ANA GOMES
FERREIRA 11/09/2014 - 13:56 (actualizado às 17:22) / PÚBLICO
Nem toda a Catalunha quer a independência, mas quase toda exige o direito
de escolher. Ao rejeitar o cenário escocês, ilegalizando o referendo, Madrid
deu muitas munições ao campo nacionalista
Centenas de
milhares de catalães saíram à rua no dia nacional para exigirem o direito de
voltarem a saír, a 9 de Novembro, para votarem no referendo à independência.
Esperava-se que dois milhões ocupassem o centro de Barcelona e desenhassem um
“V”, de “votar” — a massa humana ocuparia 11 quilómetros, nas contas do governo
regional, que marcou o protesto.
A população - 1,8
milhões de pessoas, segundo a polícia de Barcelona, perto de 500 mil segundo os
representantes do Governo de Madrid - vestiu roupa amarela e vermelha, a cor da
bandeira catalã. Mas de vez em quando aparecia uma mancha diferente, em azul e
branco, as cores da bandeira da Escócia que, a 18 de Setembro, referenda a sua
independência do Reino Unido.
O Governo
britânico não levantou obstáculos a esta consulta popular — e agora está em
pânico, com o “sim” a subir vertiginosamente nas sondagens e a não se saber,
neste momento, que campo irá ganhar. “A escolha é do escoceses”, disse o
primeiro-ministro, David Cameron, mas implorando à Escócia para não partir.
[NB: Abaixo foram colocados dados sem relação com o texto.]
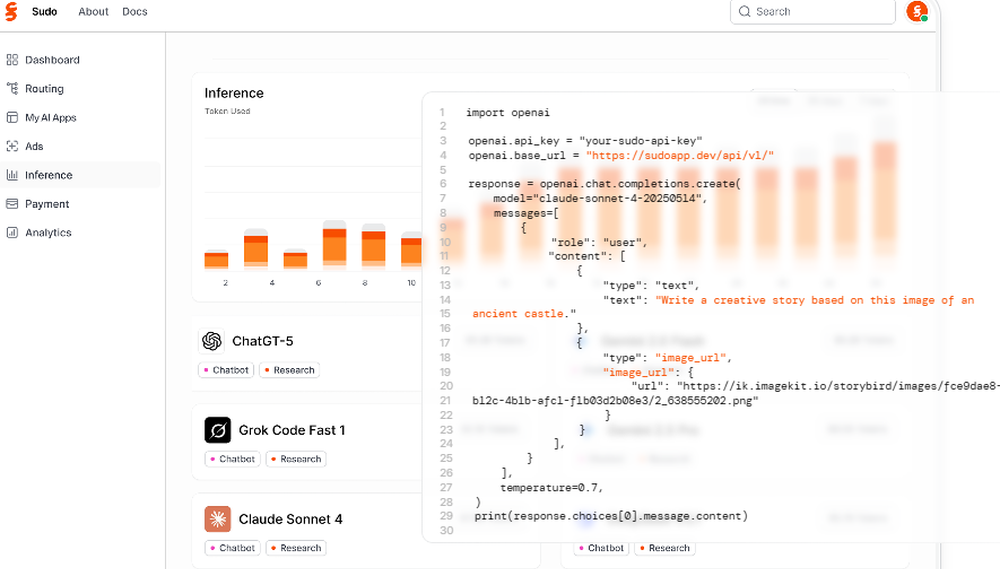Click the Sudo logo icon
The image size is (1000, 569).
pos(12,12)
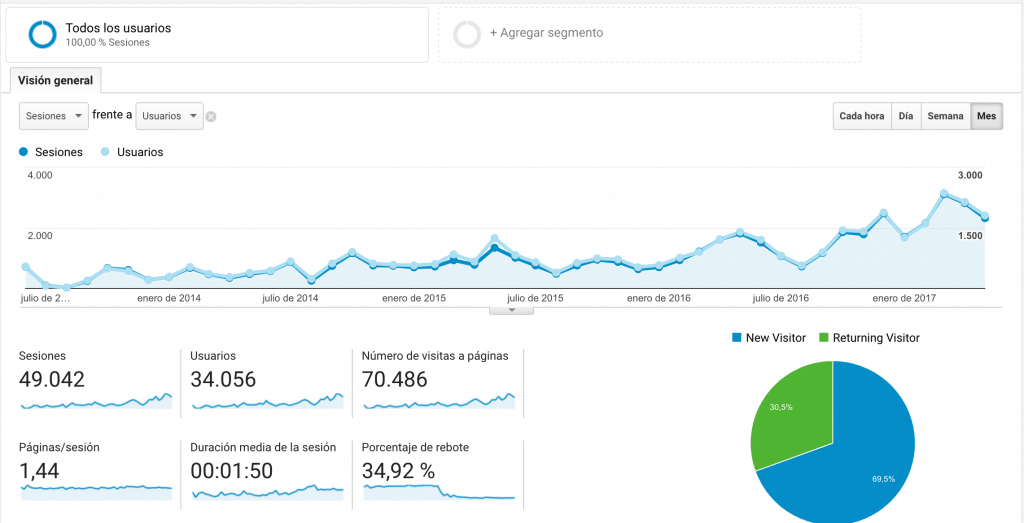This screenshot has width=1024, height=523.
Task: Click the empty Agregar segmento circle icon
Action: pos(467,34)
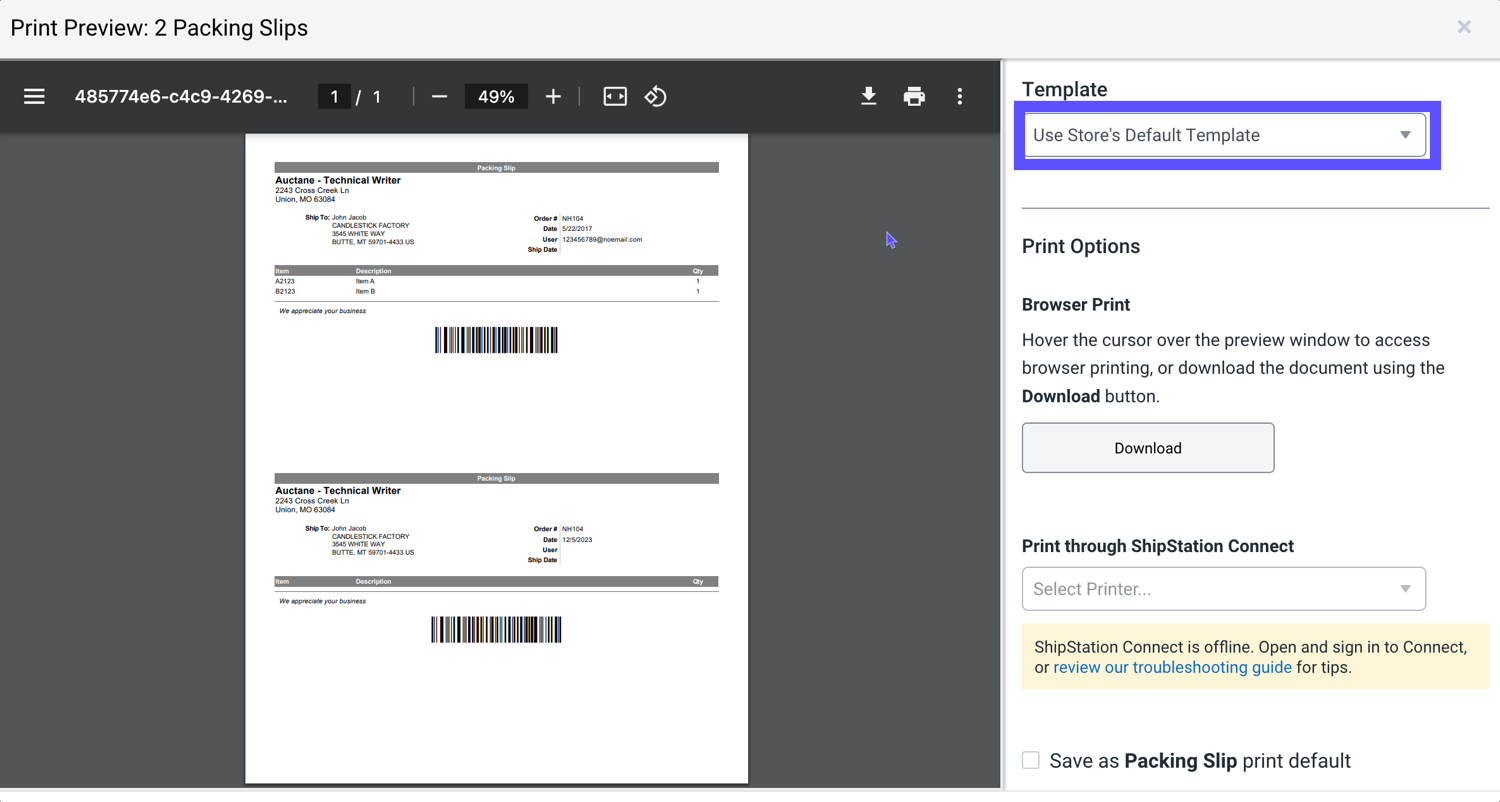Open browser print from the PDF toolbar
The width and height of the screenshot is (1500, 802).
coord(914,96)
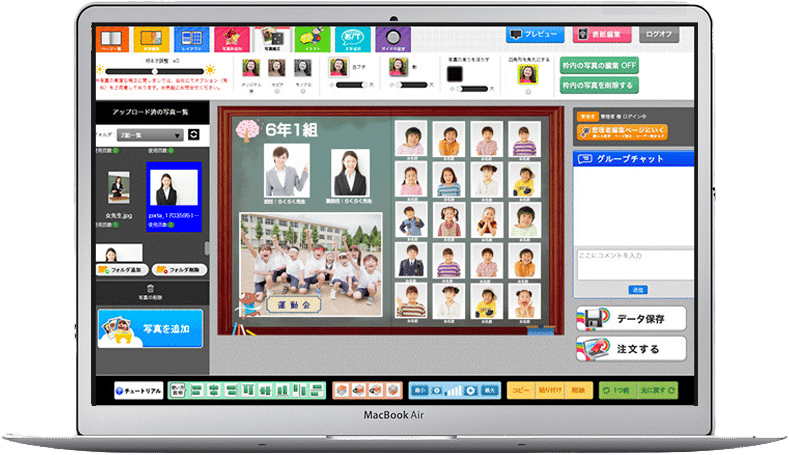Open the purple ガイド settings icon

392,39
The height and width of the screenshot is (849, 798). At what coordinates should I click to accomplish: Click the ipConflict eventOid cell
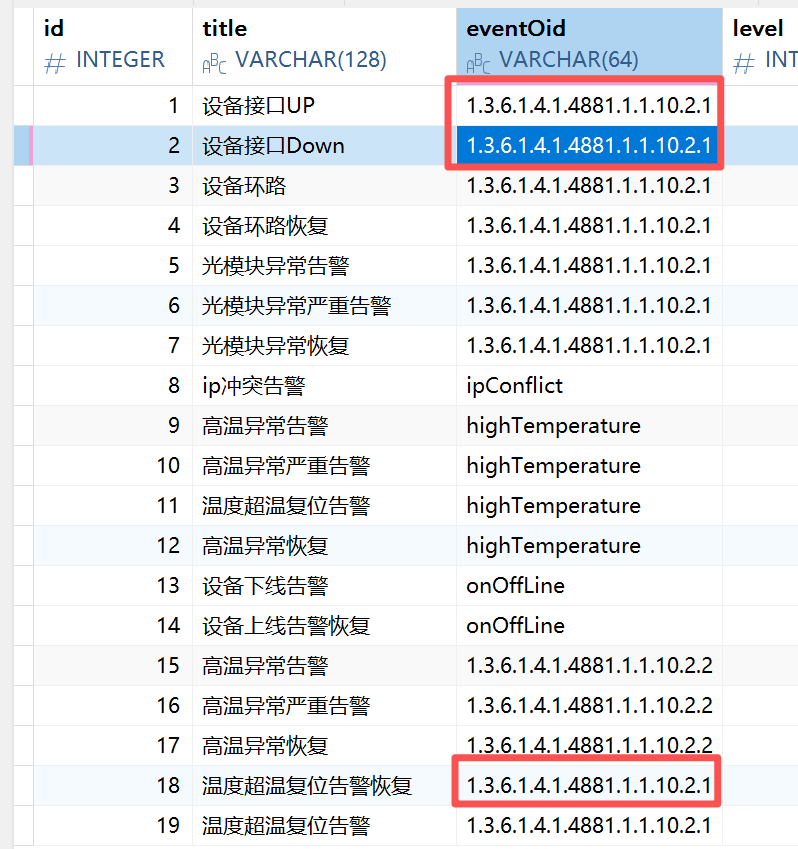tap(514, 386)
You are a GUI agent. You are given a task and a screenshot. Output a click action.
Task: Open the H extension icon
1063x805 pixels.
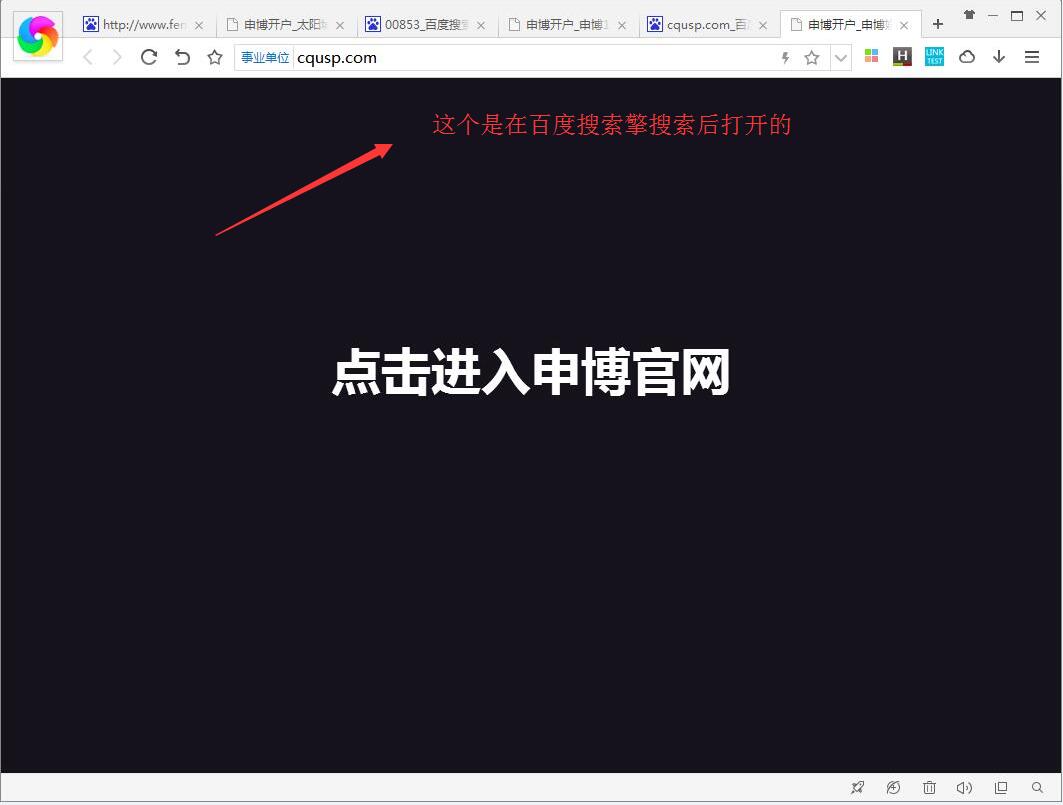(902, 58)
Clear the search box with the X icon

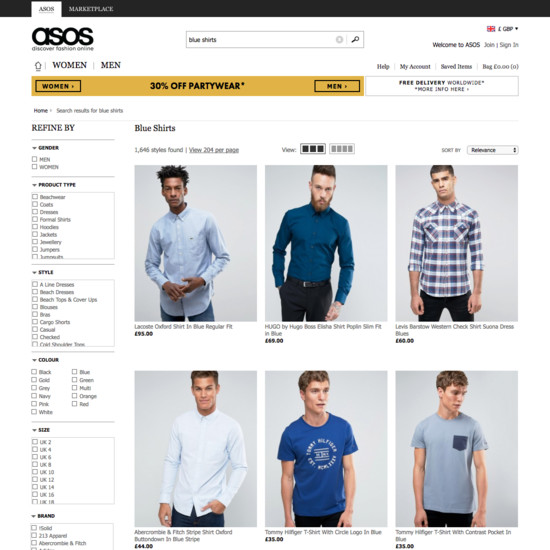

Em
Madrid, as autoridades centrais fizeram outra opção, e puseram em marcha um
processo para considerar ilegal e inconstitucional o referendo da Catalunha.
Aqui, as sondagens seguiram um caminho semelhante ao escocês, com os votos ao
“sim” à independência a crescerem, à medida que o tempo foi passando e que a
luta política se foi acirrando. Uma sondagem oficial — desvalorizada pelo
Governo central precisamente por ser oficial — diz que o apoiodos catalães à
independência triplicou entre Março de 2206 e a actualidade — passou de 13,2%
para 45,2; 20% dos inquiridos preferem que Espanha se torne um estado federal e
23% querem a manutenção das regiões autónomas.
“Que sorte têm os
escoceses por viverem num país que autoriza uma votação como esta É a diferença
entre nós”, disse à Reuters um manifestante de Barcelona, Victor Panyella,
professor de 50 anos. “Queremos ser nós a decidir o nosso futuro e estamos de
olho na Escócia”.
Há paralelismos
entre os dois processos de independência — incertezas quanto à economia, que
moeda adoptar, como será a relação com a União Europeia (integração automática,
nova adesão ou ficar de fora) ou com a NATO. São os pontos que os analistas
referem, acrescentando que a Escócia já tem um reconhecimento internacional enquanto
país, a Catalunha teria que passar por todo esse processo.
No campo das
diferenças, aponta-se uma que é maior: na Escócia, e em parte porque não houve
obstáculos ao referendo, o processo foi dominado pelos aparelhos partidários.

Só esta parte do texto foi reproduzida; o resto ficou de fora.